Norwegia: w pracy sikaj 8 minut i ani sekundy więcej

Dodano:   /  Zmieniono: 
Pracownicy jednego z norweskich callcentre mają tylko 8 minut dziennie na korzystanie z toalety (fot. sxc.hu) Źródło:FreeImages.com
Pracownicy call center w Norwegii protestują przeciwko nowoczesnemu systemowi monitoringu, który alarmuje ich przełożonych, gdy pracownicy... spędzają w toalecie więcej niż 8 minut dziennie.
Przełożeni są informowani za każdym razem, kiedy pracownik spędzi więcej niż 8 minut z dala od biurka. Przedstawiciele związków zawodowych i inspektorzy pracy ocenili te praktyki jako zagrożenie dla podstawowych praw pracownika. - Każdy pracownik ma inne potrzeby, jeśli chodzi o „te sprawy". Tak ścisła kontrola pozbawia ich swobody w ciągu dnia pracy – argumentują. Przedstawiciele związku Finansforbundet podkreślają, że "liczenie" pracownikom czasu spędzonego w toalecie jest nie do zaakceptowania. - To musi się skończyć – przekonuje rzecznik związku.

Firma, w której zamontowany jest system monitorujący twierdzi z kolei, że nie miał on mierzyć długości przerw a jedynie sprawić, by wszyscy klienci call center byli obsłużeni na czas.

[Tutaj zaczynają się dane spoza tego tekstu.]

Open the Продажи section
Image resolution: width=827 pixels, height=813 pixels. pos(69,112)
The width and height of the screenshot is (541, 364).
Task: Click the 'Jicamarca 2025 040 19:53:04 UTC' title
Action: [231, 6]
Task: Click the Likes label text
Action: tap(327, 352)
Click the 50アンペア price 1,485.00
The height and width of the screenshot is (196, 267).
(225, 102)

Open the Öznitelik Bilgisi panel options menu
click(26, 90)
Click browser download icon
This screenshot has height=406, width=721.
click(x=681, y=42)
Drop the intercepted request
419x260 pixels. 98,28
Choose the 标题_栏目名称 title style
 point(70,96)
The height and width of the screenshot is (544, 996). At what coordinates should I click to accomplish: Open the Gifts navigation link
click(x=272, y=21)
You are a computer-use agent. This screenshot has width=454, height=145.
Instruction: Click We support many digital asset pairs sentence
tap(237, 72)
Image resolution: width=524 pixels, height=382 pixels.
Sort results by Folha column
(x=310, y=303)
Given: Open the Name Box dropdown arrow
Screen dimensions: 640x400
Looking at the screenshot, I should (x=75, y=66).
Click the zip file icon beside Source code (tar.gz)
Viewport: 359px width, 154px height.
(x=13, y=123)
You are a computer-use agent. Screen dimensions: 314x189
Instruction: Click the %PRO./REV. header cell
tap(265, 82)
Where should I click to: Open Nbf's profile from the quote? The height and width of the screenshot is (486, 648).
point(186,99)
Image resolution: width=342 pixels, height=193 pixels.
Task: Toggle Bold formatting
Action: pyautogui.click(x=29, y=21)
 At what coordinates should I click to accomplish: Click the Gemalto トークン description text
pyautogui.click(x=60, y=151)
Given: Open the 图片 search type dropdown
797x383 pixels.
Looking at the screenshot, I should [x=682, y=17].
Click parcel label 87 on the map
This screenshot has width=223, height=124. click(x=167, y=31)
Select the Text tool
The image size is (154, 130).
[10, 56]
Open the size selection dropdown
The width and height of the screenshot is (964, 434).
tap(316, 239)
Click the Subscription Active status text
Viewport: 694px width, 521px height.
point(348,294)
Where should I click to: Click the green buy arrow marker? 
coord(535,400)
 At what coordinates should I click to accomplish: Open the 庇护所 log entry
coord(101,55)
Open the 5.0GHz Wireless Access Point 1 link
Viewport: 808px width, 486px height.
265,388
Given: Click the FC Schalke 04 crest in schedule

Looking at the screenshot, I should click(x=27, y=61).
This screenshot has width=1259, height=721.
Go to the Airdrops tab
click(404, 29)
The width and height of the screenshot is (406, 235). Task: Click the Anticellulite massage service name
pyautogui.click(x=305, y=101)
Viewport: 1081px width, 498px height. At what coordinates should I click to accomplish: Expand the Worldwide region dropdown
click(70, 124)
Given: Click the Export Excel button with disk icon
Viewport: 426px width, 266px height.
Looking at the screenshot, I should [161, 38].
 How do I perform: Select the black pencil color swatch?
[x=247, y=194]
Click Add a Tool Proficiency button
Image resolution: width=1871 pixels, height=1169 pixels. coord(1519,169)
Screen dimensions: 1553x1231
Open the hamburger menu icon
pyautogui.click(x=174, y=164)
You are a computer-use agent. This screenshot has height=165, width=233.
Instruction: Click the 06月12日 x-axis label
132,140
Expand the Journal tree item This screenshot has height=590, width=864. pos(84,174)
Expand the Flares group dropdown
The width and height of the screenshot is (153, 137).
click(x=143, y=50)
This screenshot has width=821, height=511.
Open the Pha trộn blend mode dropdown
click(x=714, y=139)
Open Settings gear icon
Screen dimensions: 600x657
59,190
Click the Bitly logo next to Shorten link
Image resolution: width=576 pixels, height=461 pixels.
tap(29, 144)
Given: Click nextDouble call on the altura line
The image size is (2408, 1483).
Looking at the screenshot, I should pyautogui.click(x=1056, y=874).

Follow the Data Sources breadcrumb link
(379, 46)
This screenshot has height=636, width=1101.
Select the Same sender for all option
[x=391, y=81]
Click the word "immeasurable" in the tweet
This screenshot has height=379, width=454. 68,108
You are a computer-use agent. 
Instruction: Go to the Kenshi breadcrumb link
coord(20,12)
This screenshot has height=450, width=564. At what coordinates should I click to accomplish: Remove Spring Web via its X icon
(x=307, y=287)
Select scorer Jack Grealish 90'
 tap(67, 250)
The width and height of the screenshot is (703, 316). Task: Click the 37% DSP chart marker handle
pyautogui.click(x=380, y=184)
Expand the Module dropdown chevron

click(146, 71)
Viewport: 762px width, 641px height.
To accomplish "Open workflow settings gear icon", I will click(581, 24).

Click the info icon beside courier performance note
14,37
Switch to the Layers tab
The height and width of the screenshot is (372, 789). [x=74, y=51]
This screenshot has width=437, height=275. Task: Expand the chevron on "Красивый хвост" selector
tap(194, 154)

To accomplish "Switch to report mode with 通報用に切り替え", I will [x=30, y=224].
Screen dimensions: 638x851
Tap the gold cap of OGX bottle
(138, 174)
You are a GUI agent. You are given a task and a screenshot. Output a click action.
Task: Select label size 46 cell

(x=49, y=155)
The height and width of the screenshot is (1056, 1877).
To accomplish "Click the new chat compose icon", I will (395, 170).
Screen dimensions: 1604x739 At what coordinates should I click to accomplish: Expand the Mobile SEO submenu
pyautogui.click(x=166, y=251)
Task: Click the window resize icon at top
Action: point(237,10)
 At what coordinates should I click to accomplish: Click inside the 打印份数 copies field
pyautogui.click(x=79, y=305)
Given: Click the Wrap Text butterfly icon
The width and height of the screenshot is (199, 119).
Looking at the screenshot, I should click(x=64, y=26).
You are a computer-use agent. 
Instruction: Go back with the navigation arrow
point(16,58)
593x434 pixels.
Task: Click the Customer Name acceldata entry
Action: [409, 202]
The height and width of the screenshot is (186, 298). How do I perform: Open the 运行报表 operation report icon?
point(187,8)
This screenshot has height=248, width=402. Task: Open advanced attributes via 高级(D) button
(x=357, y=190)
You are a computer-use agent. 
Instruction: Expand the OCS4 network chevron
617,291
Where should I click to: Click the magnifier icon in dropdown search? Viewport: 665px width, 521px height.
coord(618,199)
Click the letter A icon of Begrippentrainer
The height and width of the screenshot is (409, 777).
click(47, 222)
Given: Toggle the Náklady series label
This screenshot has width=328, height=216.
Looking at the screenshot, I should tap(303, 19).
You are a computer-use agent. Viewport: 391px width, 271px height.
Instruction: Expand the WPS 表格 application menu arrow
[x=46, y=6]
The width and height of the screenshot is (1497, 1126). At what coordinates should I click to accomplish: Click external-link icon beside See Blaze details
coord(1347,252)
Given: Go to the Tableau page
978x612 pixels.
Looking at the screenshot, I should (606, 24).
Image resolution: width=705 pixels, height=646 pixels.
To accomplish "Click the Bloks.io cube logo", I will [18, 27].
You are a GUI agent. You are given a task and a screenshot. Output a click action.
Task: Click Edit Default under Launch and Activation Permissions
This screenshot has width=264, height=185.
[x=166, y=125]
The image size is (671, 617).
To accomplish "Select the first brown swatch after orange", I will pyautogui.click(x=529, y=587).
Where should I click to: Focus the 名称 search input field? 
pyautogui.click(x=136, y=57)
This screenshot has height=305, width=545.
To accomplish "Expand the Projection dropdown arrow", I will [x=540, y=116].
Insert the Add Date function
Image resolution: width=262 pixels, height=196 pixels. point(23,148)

To nie pierwszy przypadek drastycznego naruszenia praw pracowniczych w norweskich firmach - w zeszłym roku rzecznik praw pracowniczych w Norwegii informował o przypadku firmy, w której kobietom podczas okresu kazano nosić czerwone bransoletki, dzięki czemu kierownicy wiedzieli, która kobieta może spędzać więcej czasu w toalecie. Inna instytucja zmuszała pracowników do wpisywania się do "księgi gości" w WC, by mierzyć jak dużo czasu spędzają z dala od biurka.